ZUG, Switzerland and BOSTON, March 10, 2026 (GLOBE NEWSWIRE) -- CRISPR Therapeutics AG (Nasdaq: CRSP) (the “Company”) today announced its intention to offer, subject to market conditions and other factors, $350 million aggregate principal amount of its convertible senior notes due 2031 (the “notes”) in a private offering (the “offering”) to persons reasonably believed to be qualified institutional buyers pursuant to Rule 144A under the Securities Act of 1933, as amended (the “Securities Act”). The Company also expects to grant the initial purchasers of the notes an option to purchase, for settlement within a period of 13 days from, and including, the date the notes are first issued, up to an additional $52.5 million aggregate principal amount of the notes.
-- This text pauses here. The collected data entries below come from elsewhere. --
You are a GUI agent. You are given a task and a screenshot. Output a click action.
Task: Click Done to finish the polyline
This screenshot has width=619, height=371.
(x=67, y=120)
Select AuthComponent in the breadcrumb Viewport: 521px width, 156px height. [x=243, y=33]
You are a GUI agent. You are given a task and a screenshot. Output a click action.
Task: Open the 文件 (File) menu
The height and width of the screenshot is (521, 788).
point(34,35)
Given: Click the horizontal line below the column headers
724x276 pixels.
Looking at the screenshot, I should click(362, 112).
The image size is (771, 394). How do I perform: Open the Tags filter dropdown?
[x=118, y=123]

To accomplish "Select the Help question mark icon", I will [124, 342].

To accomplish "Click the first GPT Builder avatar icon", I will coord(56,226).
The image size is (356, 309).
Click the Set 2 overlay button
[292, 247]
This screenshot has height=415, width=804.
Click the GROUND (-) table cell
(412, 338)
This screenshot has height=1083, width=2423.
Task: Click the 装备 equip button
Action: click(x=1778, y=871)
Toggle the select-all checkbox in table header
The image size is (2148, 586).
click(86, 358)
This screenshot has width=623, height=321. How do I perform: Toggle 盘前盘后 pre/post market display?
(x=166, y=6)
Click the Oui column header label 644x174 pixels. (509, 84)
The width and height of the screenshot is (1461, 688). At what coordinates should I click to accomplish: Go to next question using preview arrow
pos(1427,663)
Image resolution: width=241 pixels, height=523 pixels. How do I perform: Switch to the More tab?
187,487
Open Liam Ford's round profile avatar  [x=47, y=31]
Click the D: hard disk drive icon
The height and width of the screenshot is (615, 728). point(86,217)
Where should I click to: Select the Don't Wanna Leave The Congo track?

The notes will be senior, unsecured obligations of the Company and will accrue interest payable semiannually in arrears on March 1 and September 1 of each year, beginning on September 1, 2026. The notes will mature on March 1, 2031, unless earlier converted, redeemed or repurchased. Upon conversion, the Company will deliver common shares, nominal value CHF 0.03 per share (“common shares”). The interest rate, initial conversion rate and other terms of the notes will be determined at the pricing of the offering.

The Company intends to use the net proceeds from the offering for general corporate purposes.

The offer and sale of the notes and the common shares deliverable upon conversion of the notes have not been, and will not be, registered under the Securities Act or any other securities laws, and the notes and such shares cannot be offered or sold except pursuant to an exemption from, or in a transaction not subject to, the registration requirements of the Securities Act and any other applicable securities laws. This press release does not constitute an offer to sell, or the solicitation of an offer to buy, the notes or the common shares deliverable upon conversion of the notes, nor will there be any sale of the notes or such shares, in any state or other jurisdiction in which such offer, sale or solicitation would be unlawful.

About CRISPR Therapeutics

Founded over a decade ago, CRISPR Therapeutics is a leading biopharmaceutical company focused on developing transformative gene-based medicines for serious human diseases. The Company has evolved from a pioneering research-stage organization into an industry leader, marking a historic milestone with the approval of CASGEVY

(exagamglogene autotemcel [exa-cel]), the world’s first CRISPR-based therapy, approved for eligible patients with sickle cell disease and transfusion-dependent beta thalassemia. CRISPR Therapeutics is advancing a broad and diversified pipeline across hemoglobinopathies, cardiovascular, autoimmune, oncology, regenerative medicine and rare diseases. The Company continues to expand its leadership in gene editing through the development of SyNTase™ editing, a novel and proprietary gene-editing platform designed to enable precise, efficient, and scalable gene correction. To accelerate and expand its impact, CRISPR Therapeutics has established strategic collaborations with leading biopharmaceutical partners, including Vertex Pharmaceuticals. CRISPR Therapeutics AG is headquartered in Zug, Switzerland, with its wholly-owned U.S. subsidiary, CRISPR Therapeutics, Inc., and R&D operations based in Boston, Massachusetts and San Francisco, California.

CRISPR THERAPEUTICS

standard character mark and design logo and SyNTase™ are trademarks and registered trademarks of CRISPR Therapeutics AG. CASGEVY and the CASGEVY logo are registered trademarks of Vertex Pharmaceuticals Incorporated. All other trademarks and registered trademarks are the property of their respective owners.